Four years ago today, my mom died.
As the youngest child of Icelandic
immigrants raised in rural British Columbia through the Thirties and Forties,
she was resilient. She saw the privations of the Great Depression echo in her
small farming community and saw the Second World War sweep her oldest brothers
off to the Pacific Theatre. She lost her father at fourteen, and her mother at
twenty-one. In a time when most women were homemakers, she worked in shops
through her teens and by twenty, had completed college and taught her first
elementary class. She would continue teaching for the next forty years. In an
era when most women were married by nineteen, she didn't settle down until she
found a man that she "couldn't push around." She was thirty. She
didn't have children for almost another decade. And in all this, she saw
nothing remarkable. Maybe because of her Icelandic roots, maybe due to her
natural humility.
Mom was a true lady. Perhaps she was just a
product of her era, but she never complained and I rarely heard her speak ill
of anyone. Mom didn’t believe in raising her voice. She stood straight, dressed
well, and had lovely handwriting. When she spoke she sounded straight out of a
movie from the Fifties. I only once heard her drop the F-bomb in a heated
argument- and when she did I dropped my glass of orange juice in shock. (She
was prone to saying "oh, shit!" though, whenever she forgot
something, which was a lot.) She was an avid reader, and by the age of three we
knew that the best time to ask for and receive permission to do just about
anything, or go just about anywhere was when she had her nose buried in a good
novel. She instilled a love of reading
in her both her children, and now that I have my own kids, I understand – we book-addicts
will say anything to get the kids to leave us alone long enough to finish the
chapter.
She was stubborn, too, but arguing with Mom was like punching a
pillow. She would listen calmly and attentively, then go do her own thing her
own way regardless. The only time she could be swayed was when the argument was
political or social in nature, and throughout her life I saw her let go of a
lot of outdated notions about race and sexuality. One misconception that she
held onto for a really long time was that all police everywhere were entirely
good people, and she wasn't able to let that go until she herself was bullied
into putting down her pregnant dog, which under provocation had snapped at a
child. "I didn't think the police would ever be like that, be so threatening,"

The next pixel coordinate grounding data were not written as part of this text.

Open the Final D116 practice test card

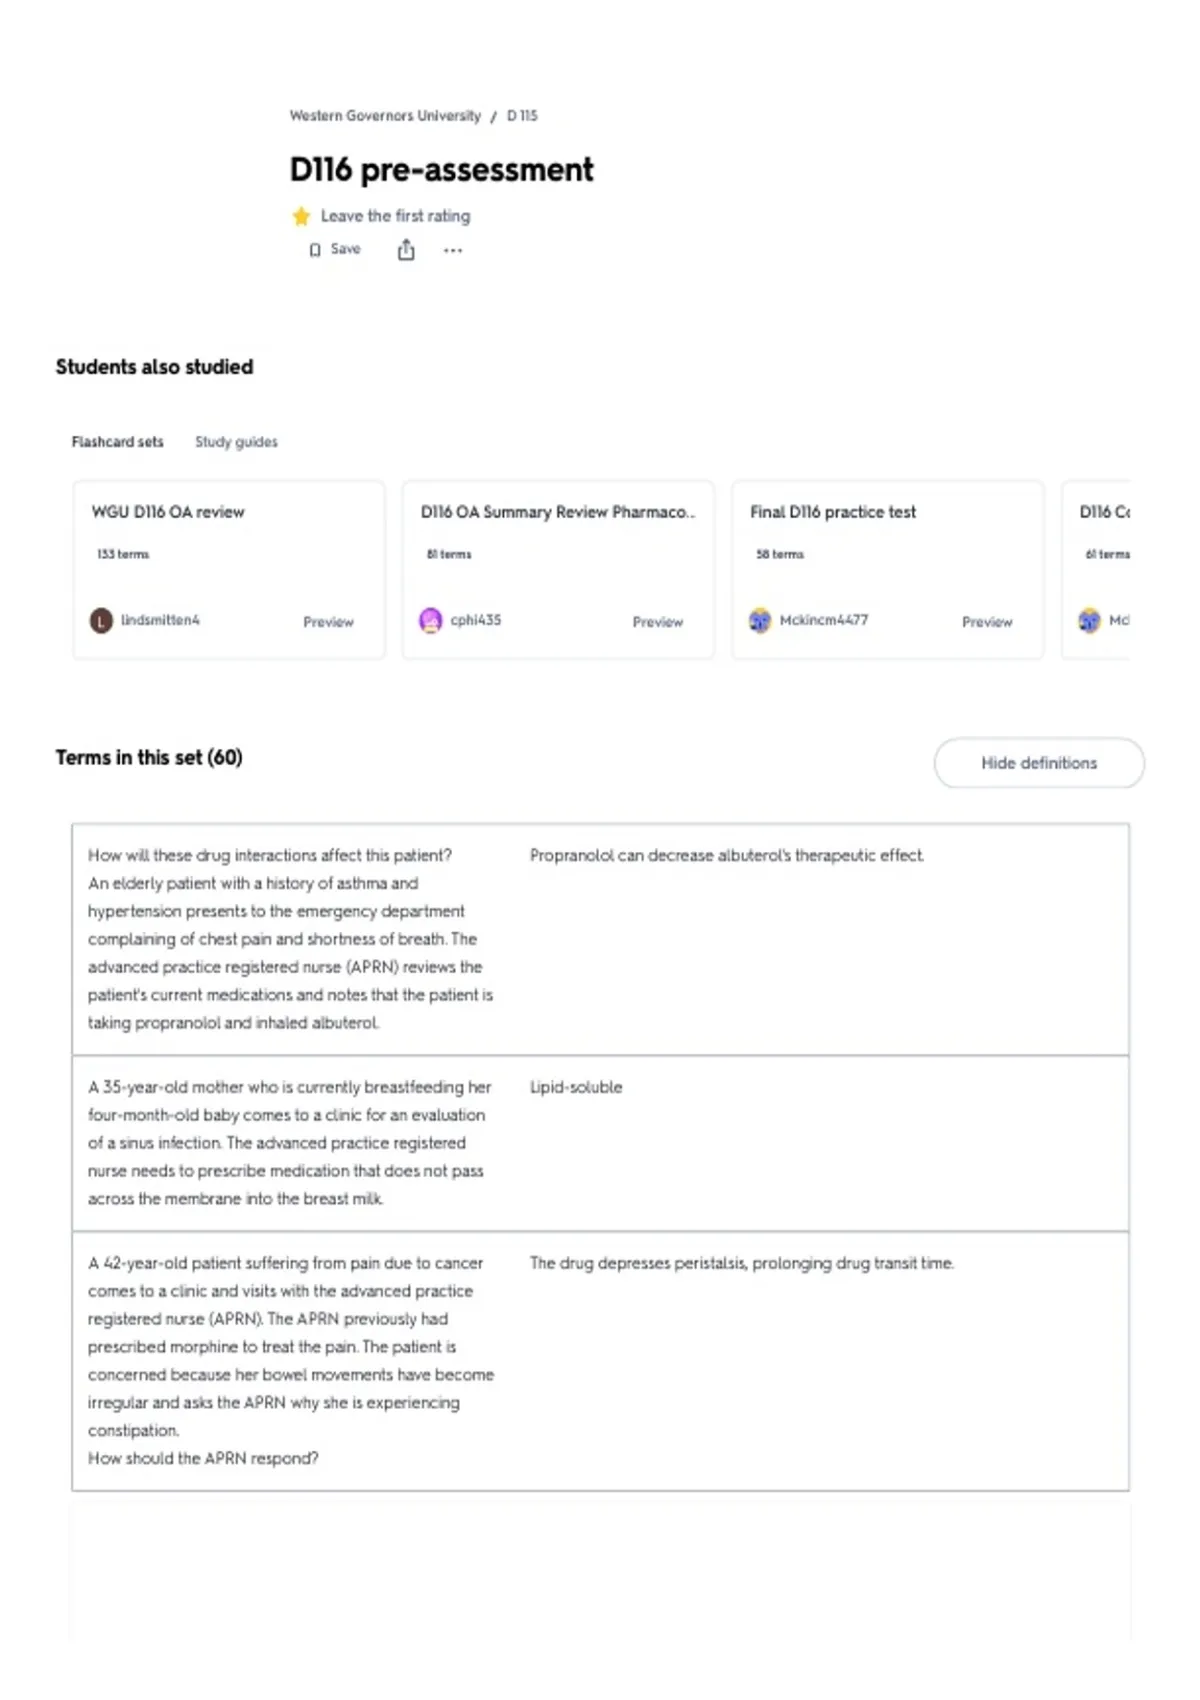coord(888,570)
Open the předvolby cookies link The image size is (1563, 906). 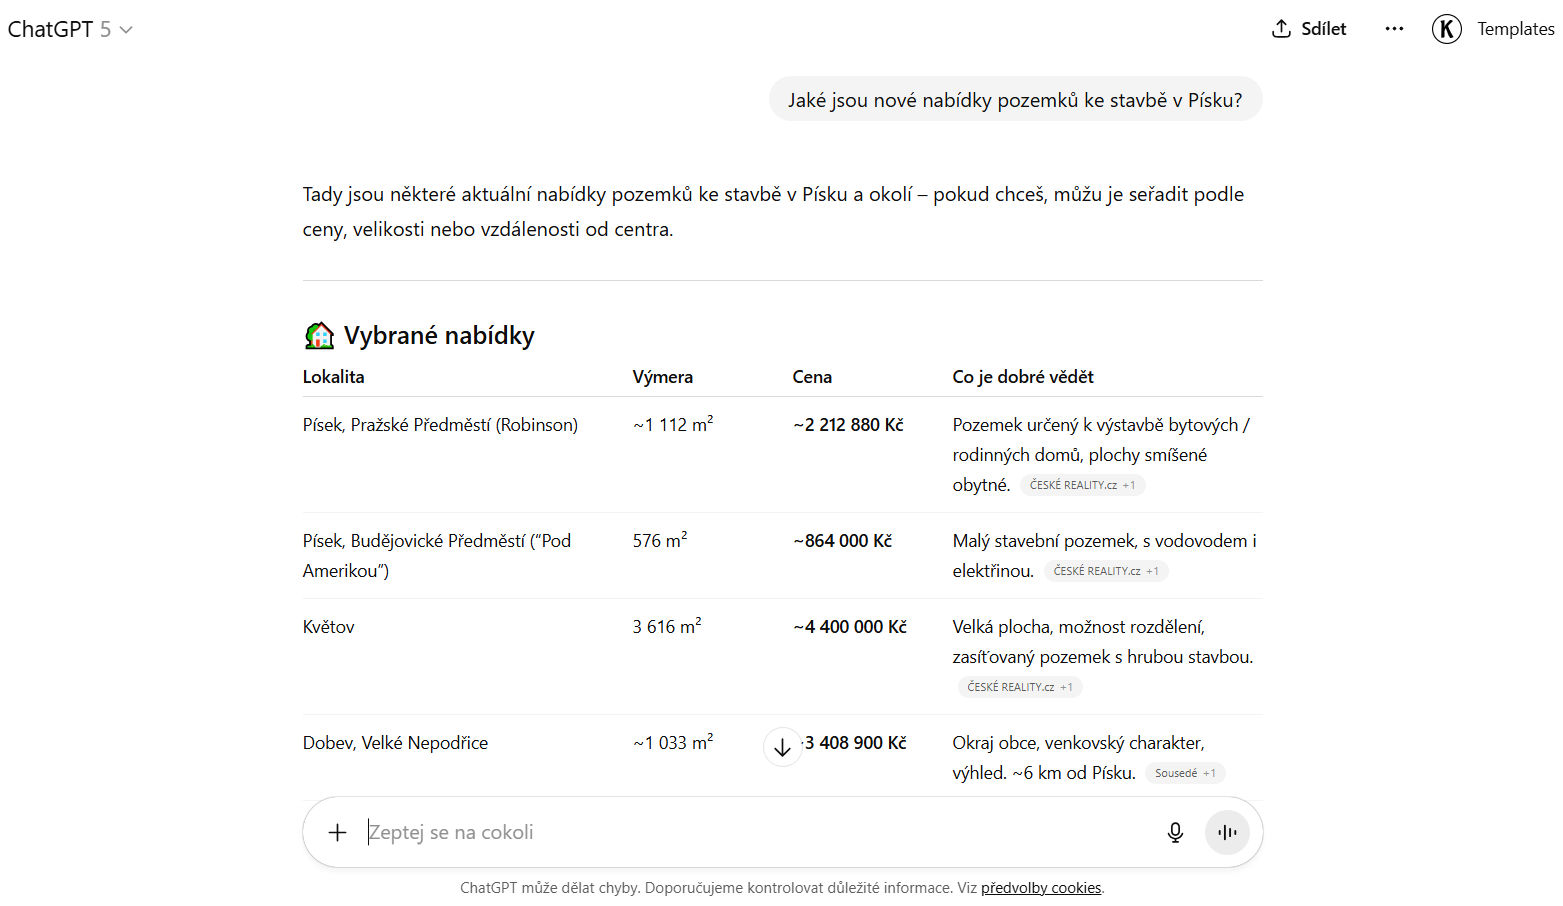tap(1040, 888)
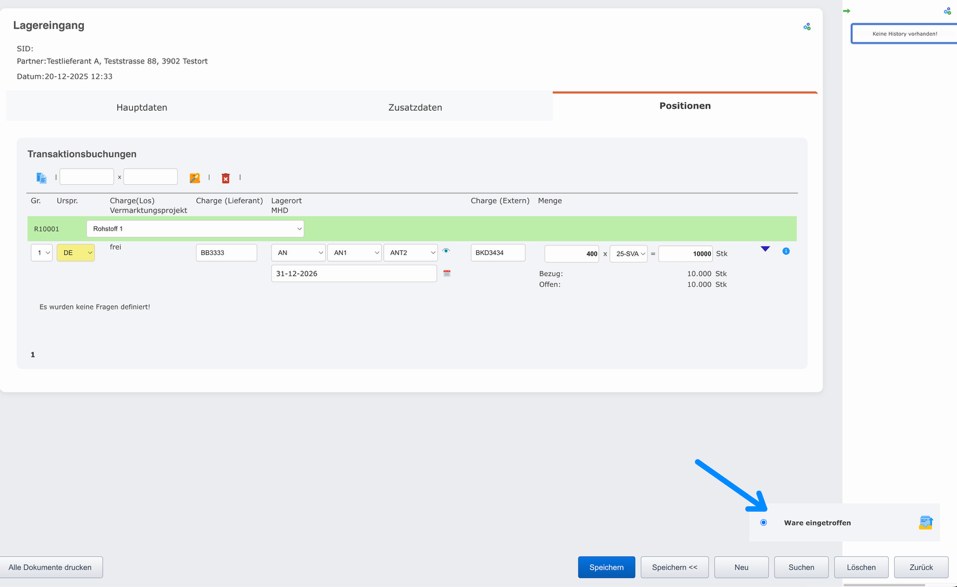This screenshot has width=957, height=587.
Task: Open the Rohstoff 1 product dropdown
Action: [196, 228]
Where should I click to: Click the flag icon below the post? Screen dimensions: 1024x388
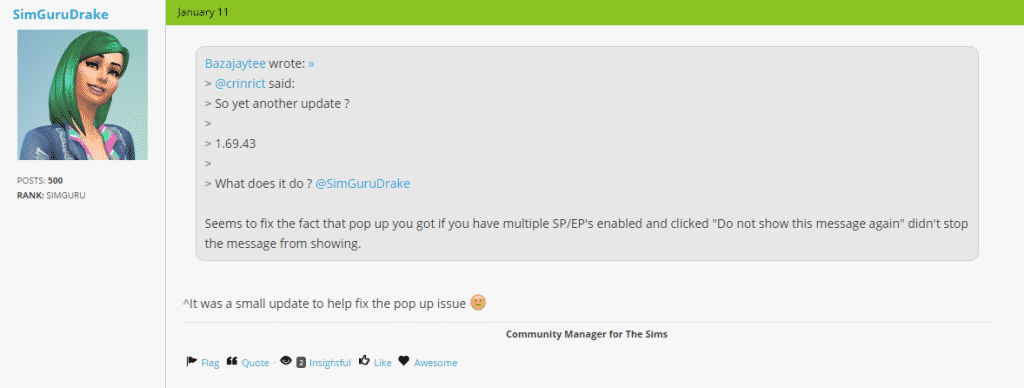tap(191, 361)
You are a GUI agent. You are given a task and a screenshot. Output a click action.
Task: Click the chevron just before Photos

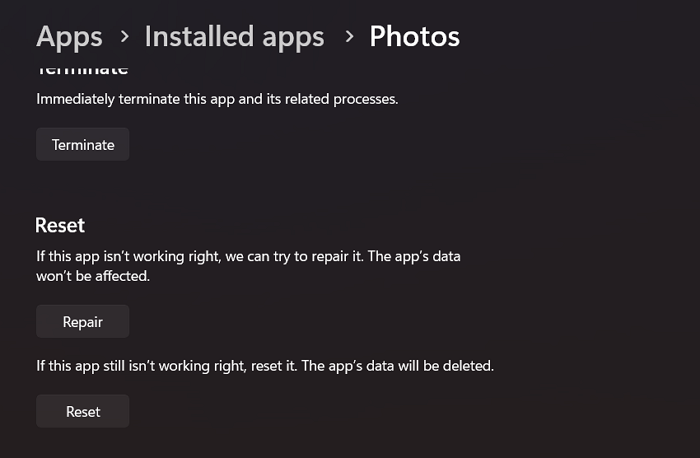pyautogui.click(x=349, y=37)

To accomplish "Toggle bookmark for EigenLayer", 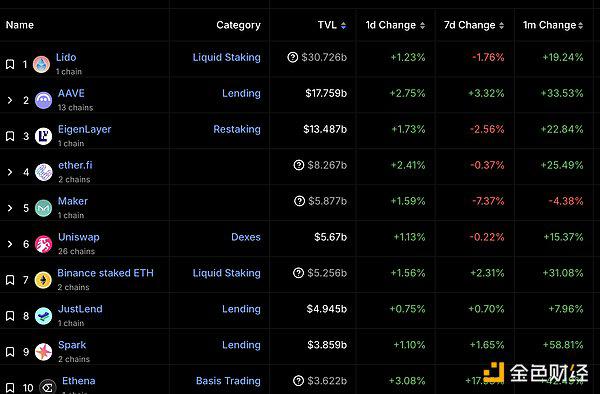I will click(x=10, y=136).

she said to me. I remember giving her an incredulous look and telling her that
I had known it since I was twelve. "I know," she responded a little
sadly, "I guess you grew up faster than I did." She was sixty-seven.
Of course, no one is without her faults. She was almost aggressively
absent-minded and chronically late. She forgot to pick us up from Girl Guides on more
than one occasion, and only noticed when my father came home and asked where
the kids were. We never panicked though, because we assumed she was just later
than usual. Her parenting style can best be described as benign neglect – I don’t
remember her ever helping me with my homework, or even checking that I’d done
it at all.. She never asked to meet our friends’ parents. She often skipped our
school events. Part of me thinks that as a primary school teacher, she was just
exhausted by little kids by the time she got home to her own. But we never
questioned that she loved us.
She drank too frequently, although she was never drunk. In the long and quiet unscheduled days
of retirement, it became clear that the two beer she’d always had when she
arrived home in the evening was not a choice, but a need. She did eventually
conquer it though, and her smoking habit as well.
She could tell a long rambling story about nothing for hours, and
get snippy when we tried to get her to the point. She lived most of her life in
a styrofoam bubble where nothing bad ever happened, and if it did, it had
better have the good taste not to let itself be discussed in her hearing. I
have slowly come to the realization that she found the experience of moving
through a violent and unpredictable world to be profoundly upsetting. She was about as far from sex-positive as one
can possibly be, and the only time I ever heard her say anything on the subject
was to say that she “tried it twice and didn’t like it.” I have one older
sister. (Which was fortunate, because I
had a whole lot of bizarre notions about the birds and the bees that needed
dispelling.)
What can I say? She had a lead foot on long drives, occasionally
smacked me for sassiness, and gave advice like “Sometimes it’s easier to ask
for forgiveness than permission.” She taught my nephew the phrase “ass over
teakettle” and never forgot a birthday. She had the same three best friends
since eighth grade until her death, and she could beat anybody’s ass at Scrabble
or cribbage.
Eventually you find a new normal, but it's never the normal you knew. And I guess it has to be this way, has always been that way. I'll be raising a glass of red to you tonight, Mom; I miss you.